Required work.
Once you find the line with "Given: Select the Информация tab" in the listing below, please repeat it and every later line exactly, through the last one, without pictures.

Data extracts.
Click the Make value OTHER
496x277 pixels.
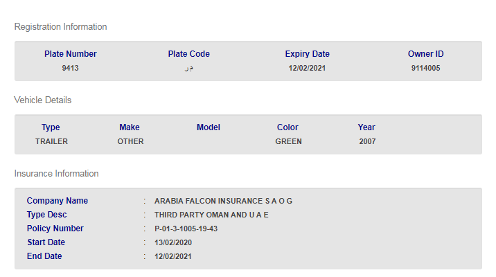130,141
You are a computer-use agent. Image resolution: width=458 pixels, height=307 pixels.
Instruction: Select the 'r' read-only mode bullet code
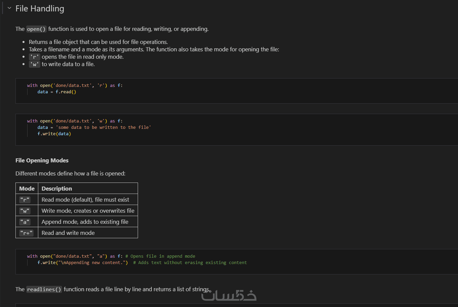tap(34, 57)
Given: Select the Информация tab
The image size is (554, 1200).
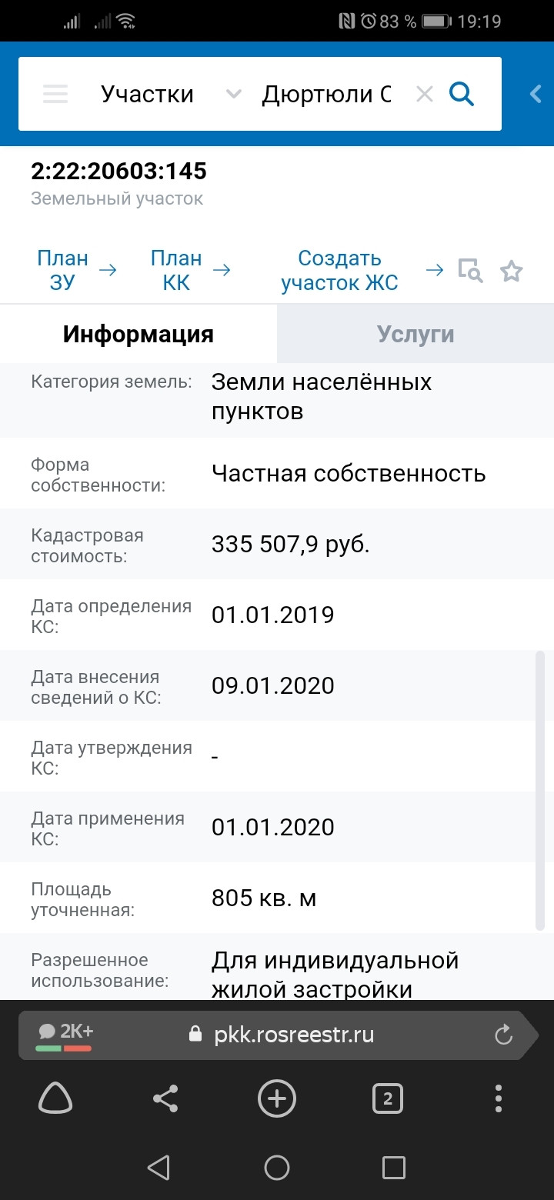Looking at the screenshot, I should pos(139,334).
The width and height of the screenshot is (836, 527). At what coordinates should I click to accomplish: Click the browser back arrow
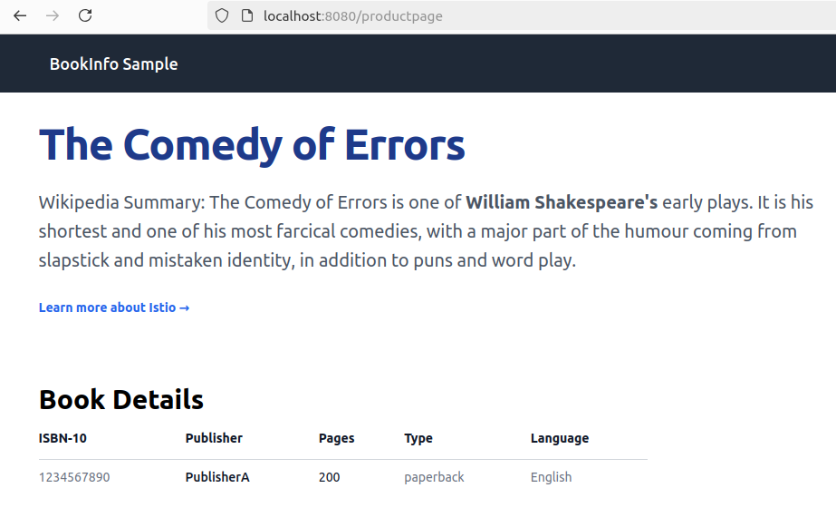click(x=20, y=16)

Response to the task.
Given: Select the Информация tab
The image size is (554, 1200).
Looking at the screenshot, I should pos(139,334).
The width and height of the screenshot is (836, 527). At what coordinates should I click to accomplish: Click the browser back arrow
click(x=20, y=16)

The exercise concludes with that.